Submitted IND application to initiate clinical development of FTX-6058 in non-SCD hemoglobinopathies, including beta-thalassemia.
In December 2021, reported positive results from the Phase 1 trial in healthy adult volunteers treated with FTX-6058.
o
Data from the 20mg and 30mg dose cohorts demonstrated a mean 5.6-fold induction and a mean 6.2-fold induction in HBG mRNA, respectively, at day 14. These increases were higher than those observed in the previously reported 2, 6 and 10mg dose cohorts. In preclinical studies of FTX-6058, increases in HBG mRNA have consistently translated to the same fold increases in HbF protein. Notably, human genetics show that 2-3-fold increases in HbF are associated with significantly improved outcomes, and even functional cures, in people with sickle cell disease. FTX-6058 has now demonstrated a greater than 2-fold mean induction of HBG mRNA in healthy volunteers starting with the 6mg dose. To date, FTX-6058 has been generally well-tolerated with no serious adverse events reported.
Advanced FulcrumSeek™ discovery efforts and strategic collaborations with Acceleron, a wholly owned subsidiary of Merck & Co., Inc., and MyoKardia, a wholly owned subsidiary of Bristol-Myers Squibb Company.
Appointed Esther Rajavelu Fulcrum’s Chief Financial Officer in January 2022.
Promoted Kim Hazen to Chief People Officer in January 2022.

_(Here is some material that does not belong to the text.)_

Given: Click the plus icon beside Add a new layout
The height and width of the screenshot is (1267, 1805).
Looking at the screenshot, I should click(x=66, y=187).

Fourth Quarter and Full Year 2021 Financial Results

Cash Position: As of December 31, 2021, cash, cash equivalents, and marketable securities were $218.2 million, as compared to $112.9 million as of December 31, 2020. Based on current plans, the company expects that its existing cash, cash equivalents, and marketable securities will be sufficient to enable it to fund its operating expenses and capital expenditure requirements into 2024.
Collaboration Revenue: Collaboration revenue was $5.1 million for the fourth quarter of 2021, as compared to $4.2 million for the fourth quarter of 2020. The increase in collaboration revenue was primarily due to an increase in collaboration revenue associated with the company’s collaboration and license agreement with MyoKardia, including revenue associated with the achievement of a $2.5 million preclinical milestone during the fourth quarter of 2021.

 

Collaboration revenue was $19.2 million for the year ended December 31, 2021, as compared to $8.8 million recognized during the year ended December 31, 2020. The increase in collaboration revenue was due to the execution of the collaboration and license agreement with MyoKardia in July 2020, as well as due to an increase in collaboration revenue associated with the company’s collaboration and license agreement with Acceleron.

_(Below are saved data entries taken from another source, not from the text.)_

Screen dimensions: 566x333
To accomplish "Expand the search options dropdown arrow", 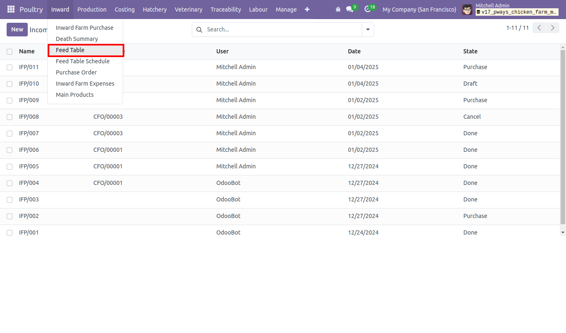I will tap(368, 29).
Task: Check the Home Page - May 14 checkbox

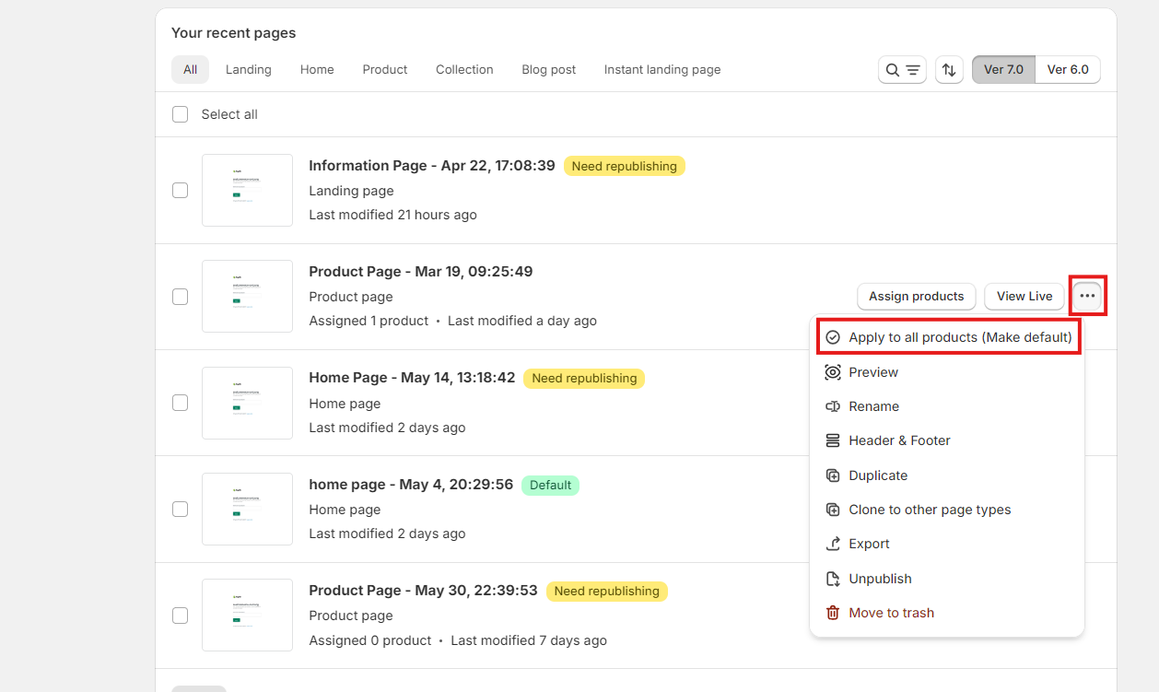Action: click(180, 403)
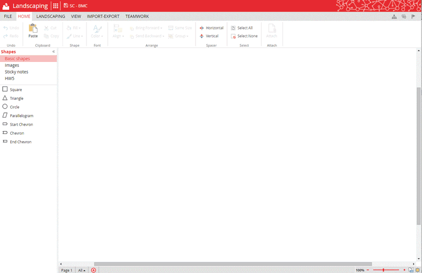Open the All pages dropdown
This screenshot has height=273, width=422.
pos(82,270)
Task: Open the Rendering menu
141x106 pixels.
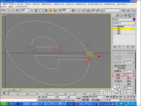Action: [109, 4]
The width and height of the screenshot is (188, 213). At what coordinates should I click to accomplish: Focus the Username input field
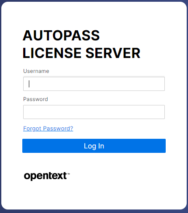point(94,84)
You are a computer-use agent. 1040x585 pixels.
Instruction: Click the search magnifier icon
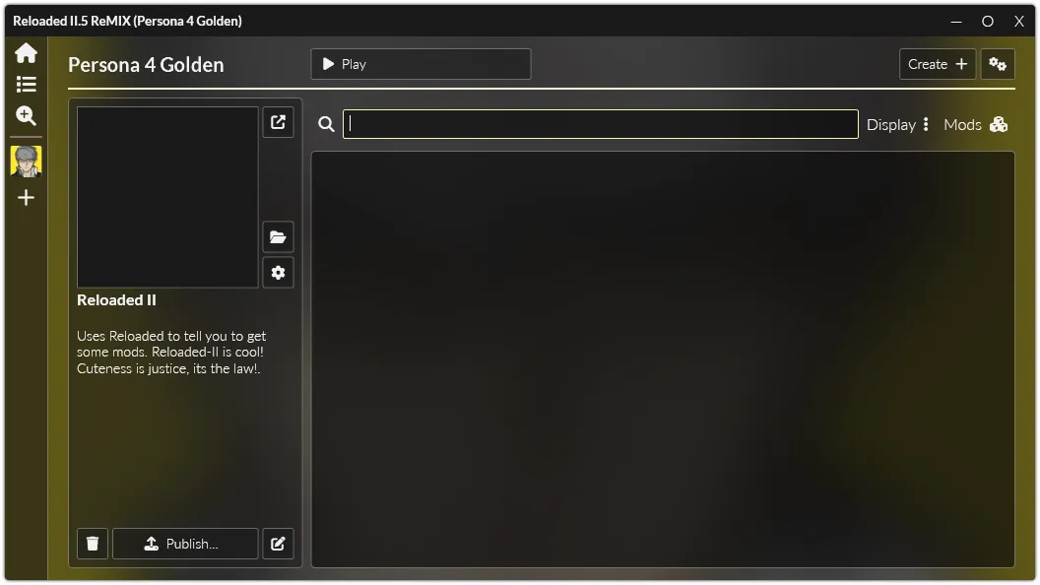326,124
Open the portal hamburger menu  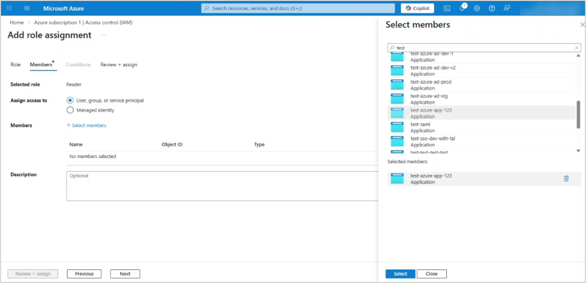[27, 8]
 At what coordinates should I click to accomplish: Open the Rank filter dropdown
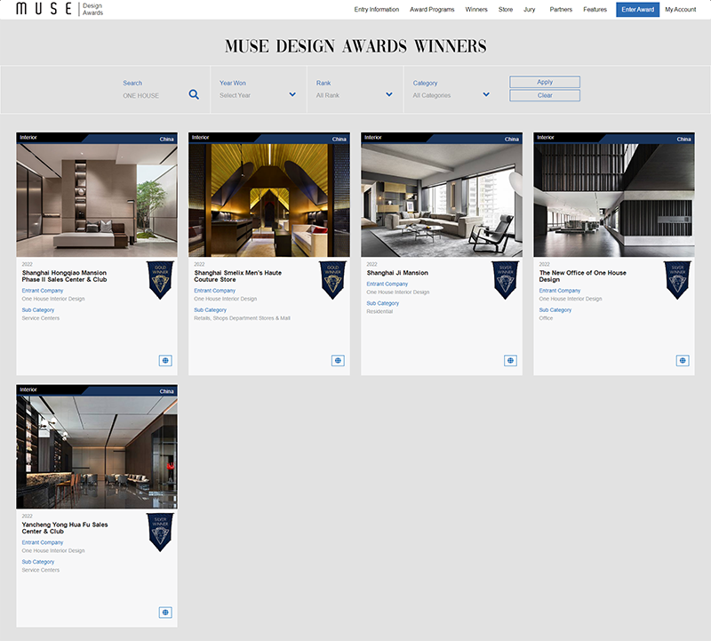pyautogui.click(x=355, y=94)
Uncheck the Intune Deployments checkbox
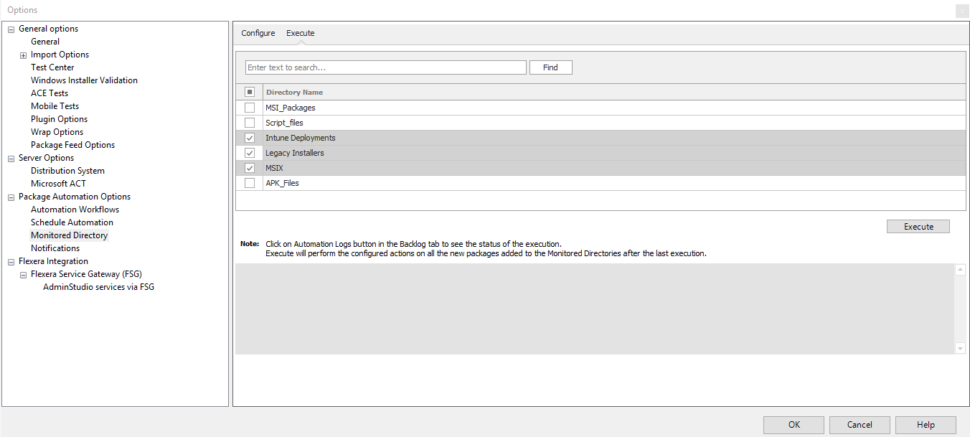 point(250,138)
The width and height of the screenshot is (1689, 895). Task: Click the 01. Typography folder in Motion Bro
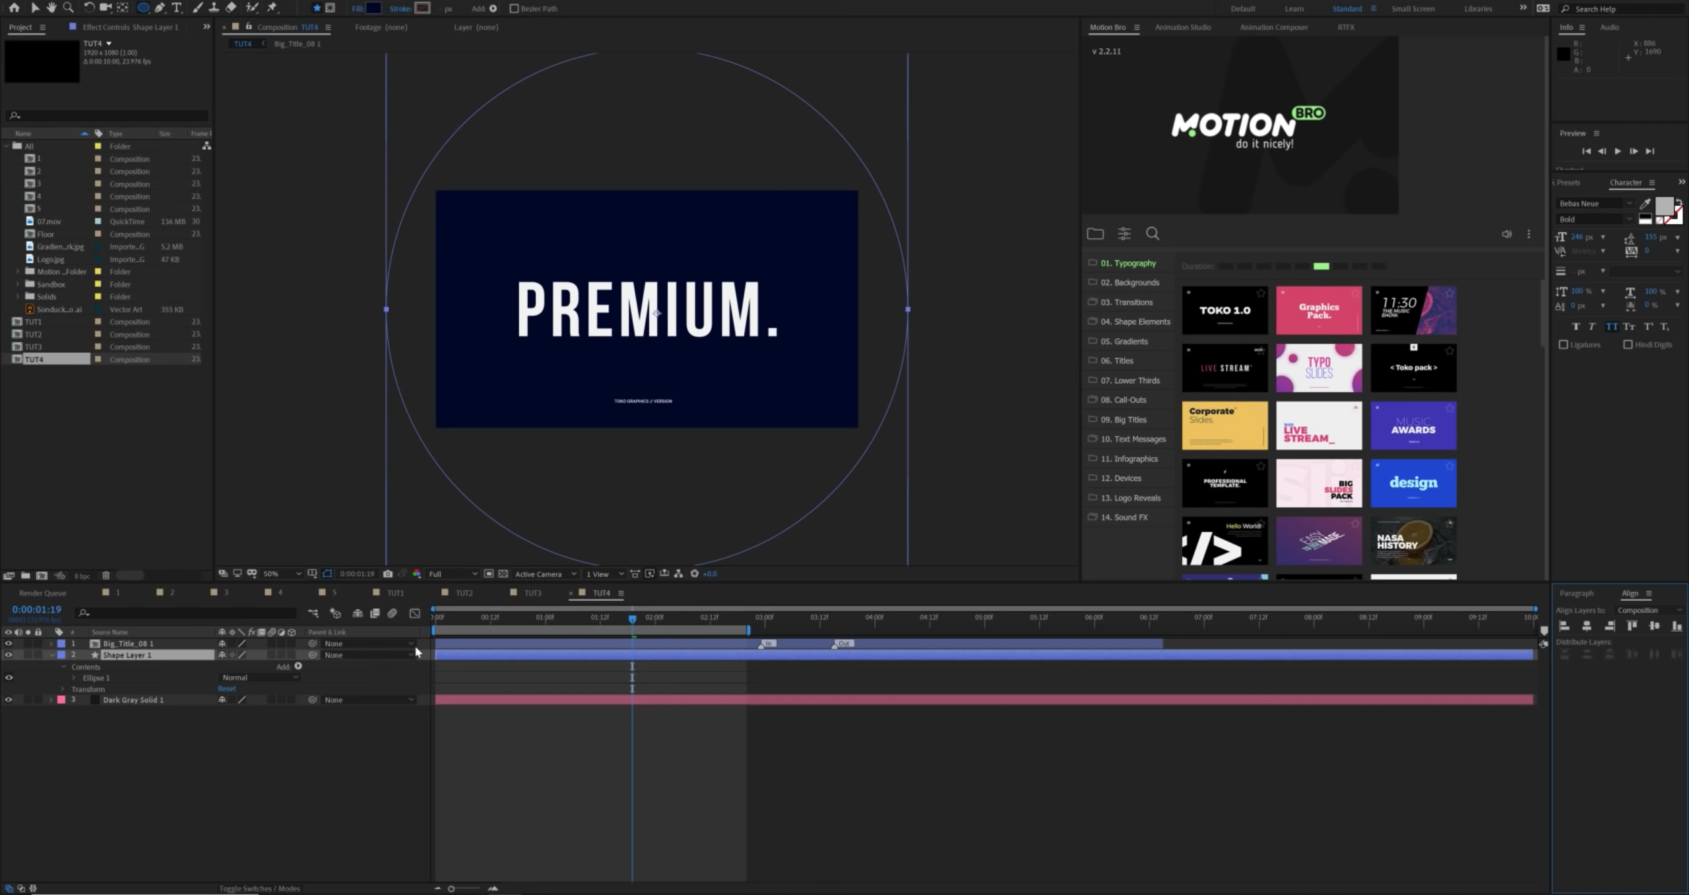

R&D Expenses: Research and development expenses were $18.9 million for the fourth quarter of 2021, as compared to $16.1 million for the fourth quarter of 2020. The increase of $2.8 million was primarily due to increased employee-related costs to support the growth of our R&D organization, including increased stock-based compensation expense.

 

R&D expenses were $69.7 million for the year ended December 31, 2021, as compared to $59.0 million for the year ended December 31, 2020. The increase of $10.7 million was primarily due to increased external R&D costs to support on ongoing clinical trials as well as increased employee-related costs to support the growth of our R&D organization, including increased stock-based compensation expense.

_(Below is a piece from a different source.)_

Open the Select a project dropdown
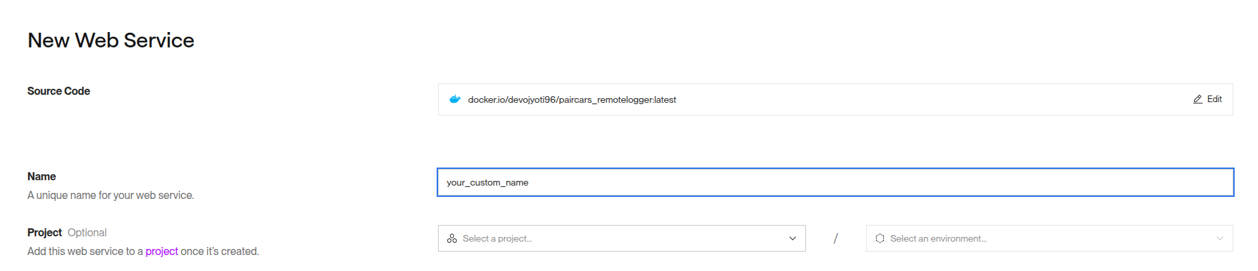This screenshot has width=1258, height=271. (x=621, y=238)
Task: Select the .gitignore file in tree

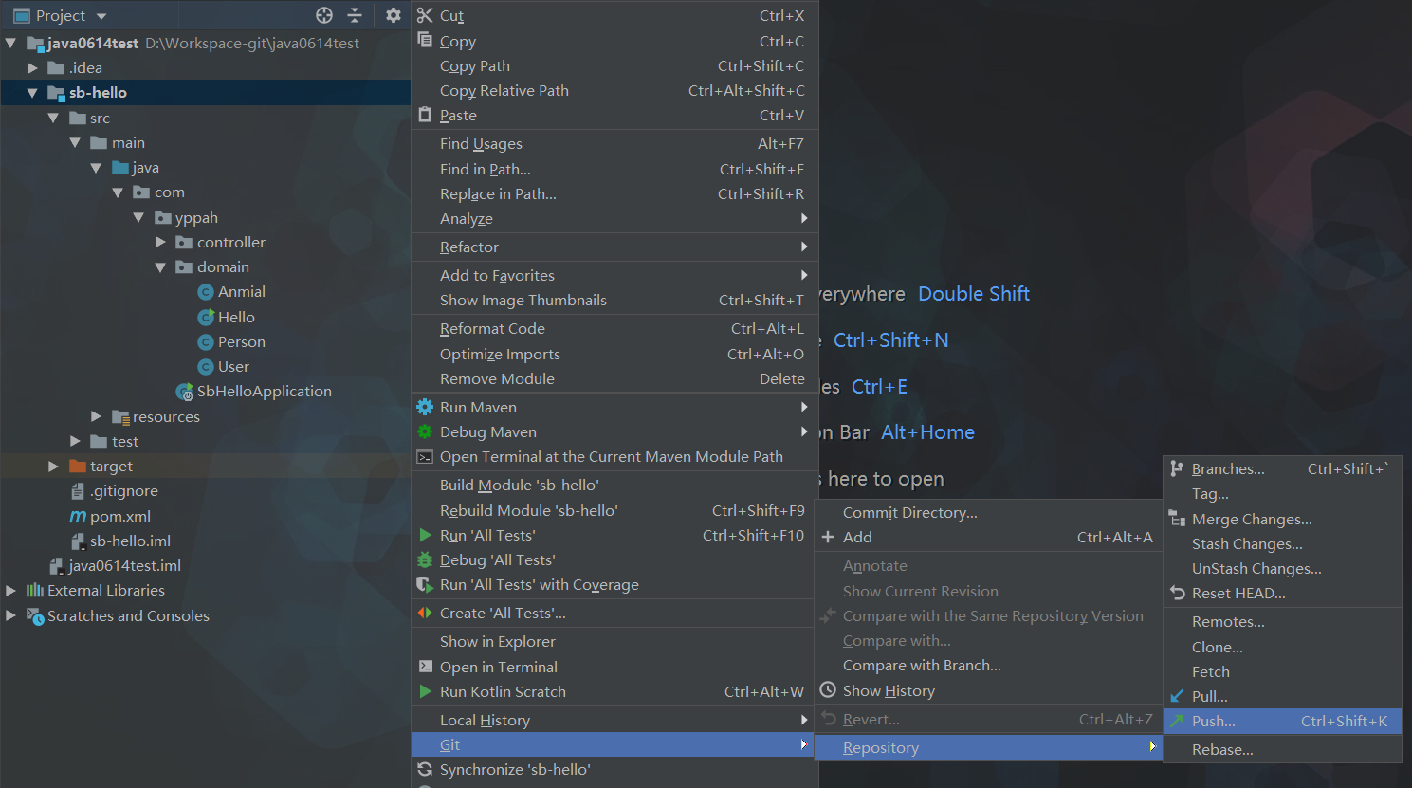Action: coord(123,491)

G&A Expenses: General and administrative expenses were $9.7 million for the fourth quarter of 2021, as compared to $5.9 million for the fourth quarter of 2020. The increase of $3.8 million was primarily due to increased employee-related costs to support the growth of the organization, including increased stock-based compensation expense, as well as increased professional services costs.

 

G&A expenses were $30.5 million for the year ended December 31, 2021, as compared to $21.4 million for the year ended December 31, 2020. The increase of $9.1 million was primarily due to increased employee-related costs to support the growth of the organization, including increased stock-based compensation expense, as well as increased professional services costs.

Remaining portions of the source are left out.